Repeated CTEs, DRY and intermediate models good practice

Hi everyone,

I am refactoring some legacy SQL codebase at my company and after reading “How we structure our dbt projects”, something does not click for me regarding intermediate models.

I have a case where 2 marts models have a big portion of repeated code in a CTE. Actually, the person who wrote the code even created a temporary table (we’re using BQ) for this CTE. So this same TEMP table is created 2 times in 2 different models.

To me, the logical thing to do was to move this repeated piece of code in an intermediate model that would be ref’ed by the 2 marts models. However, the chapter of the guide regarding Intermediate Models advocates for a 1 to 1 relationship between intermediate and mart models.

I understand that if I would move my CTE into an “ephemeral” intermediate model (as it is recommended), we would compute the same thing twice. However, according to the guidelines, I don’t see where else this code should live.

Of course guidelines are just guidelines but I’m curious as to what is the dbt way to handle this. Moving it to a mart model even if it’s not really aimed to end users?
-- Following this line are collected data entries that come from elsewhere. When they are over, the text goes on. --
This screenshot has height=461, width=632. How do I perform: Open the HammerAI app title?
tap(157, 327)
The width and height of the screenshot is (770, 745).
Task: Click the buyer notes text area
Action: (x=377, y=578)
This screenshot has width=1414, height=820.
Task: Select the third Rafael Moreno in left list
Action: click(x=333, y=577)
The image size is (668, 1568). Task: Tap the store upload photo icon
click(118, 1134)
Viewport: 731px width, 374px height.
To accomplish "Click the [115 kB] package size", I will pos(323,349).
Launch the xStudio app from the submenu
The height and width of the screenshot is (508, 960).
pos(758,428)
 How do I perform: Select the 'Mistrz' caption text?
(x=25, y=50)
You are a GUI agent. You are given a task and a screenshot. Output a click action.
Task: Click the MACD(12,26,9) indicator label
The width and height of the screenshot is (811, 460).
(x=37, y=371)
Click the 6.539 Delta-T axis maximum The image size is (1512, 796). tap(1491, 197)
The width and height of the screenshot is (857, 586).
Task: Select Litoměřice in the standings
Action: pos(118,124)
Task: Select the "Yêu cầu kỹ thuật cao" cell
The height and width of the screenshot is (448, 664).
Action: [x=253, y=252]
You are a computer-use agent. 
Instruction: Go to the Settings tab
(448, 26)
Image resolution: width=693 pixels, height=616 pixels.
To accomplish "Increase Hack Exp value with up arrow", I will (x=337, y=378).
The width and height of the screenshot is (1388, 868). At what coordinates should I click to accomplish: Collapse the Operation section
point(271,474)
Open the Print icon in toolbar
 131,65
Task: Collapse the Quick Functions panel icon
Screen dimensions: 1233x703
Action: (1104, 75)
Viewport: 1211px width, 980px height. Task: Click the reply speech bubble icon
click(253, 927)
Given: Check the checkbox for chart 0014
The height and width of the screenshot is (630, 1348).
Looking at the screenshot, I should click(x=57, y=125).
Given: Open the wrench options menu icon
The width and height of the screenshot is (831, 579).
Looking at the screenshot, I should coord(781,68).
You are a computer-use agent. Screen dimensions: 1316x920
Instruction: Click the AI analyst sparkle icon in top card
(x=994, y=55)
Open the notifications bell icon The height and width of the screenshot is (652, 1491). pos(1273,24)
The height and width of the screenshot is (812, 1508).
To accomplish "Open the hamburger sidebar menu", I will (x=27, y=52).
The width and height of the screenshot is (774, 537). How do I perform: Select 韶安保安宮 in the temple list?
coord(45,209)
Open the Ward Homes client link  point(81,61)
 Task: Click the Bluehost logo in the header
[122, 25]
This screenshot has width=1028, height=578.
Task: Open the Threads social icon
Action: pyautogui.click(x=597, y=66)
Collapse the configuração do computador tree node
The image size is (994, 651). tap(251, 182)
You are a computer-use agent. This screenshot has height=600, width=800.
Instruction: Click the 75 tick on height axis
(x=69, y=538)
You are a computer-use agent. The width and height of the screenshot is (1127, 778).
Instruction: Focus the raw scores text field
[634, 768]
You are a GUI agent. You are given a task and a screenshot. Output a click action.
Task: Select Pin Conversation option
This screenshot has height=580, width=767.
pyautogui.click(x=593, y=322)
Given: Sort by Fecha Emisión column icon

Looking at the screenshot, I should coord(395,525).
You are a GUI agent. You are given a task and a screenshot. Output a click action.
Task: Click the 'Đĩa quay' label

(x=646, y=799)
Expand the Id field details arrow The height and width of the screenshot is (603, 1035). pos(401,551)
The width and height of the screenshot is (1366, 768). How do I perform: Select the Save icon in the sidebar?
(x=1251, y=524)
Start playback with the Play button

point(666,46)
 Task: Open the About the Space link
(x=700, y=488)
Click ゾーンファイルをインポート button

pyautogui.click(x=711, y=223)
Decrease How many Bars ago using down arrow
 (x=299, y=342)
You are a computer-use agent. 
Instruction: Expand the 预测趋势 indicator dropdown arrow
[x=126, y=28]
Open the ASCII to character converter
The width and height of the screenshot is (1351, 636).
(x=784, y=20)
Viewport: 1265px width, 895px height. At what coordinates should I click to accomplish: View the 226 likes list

And what about CTEs that are reused in many different models?



Create a new folder and call it
Put there what is shared on the downstream and use table as materialization
Just avoid cycle between intermediate and final models

I’m in a similar situation as the OP and this does not seem to solve the problem as I understand it: two pipelines share code (e.g. a big CTE), how do you adhere to the DRY principle in this case? Do you have to resort to a macro? That seems a bit unwieldy.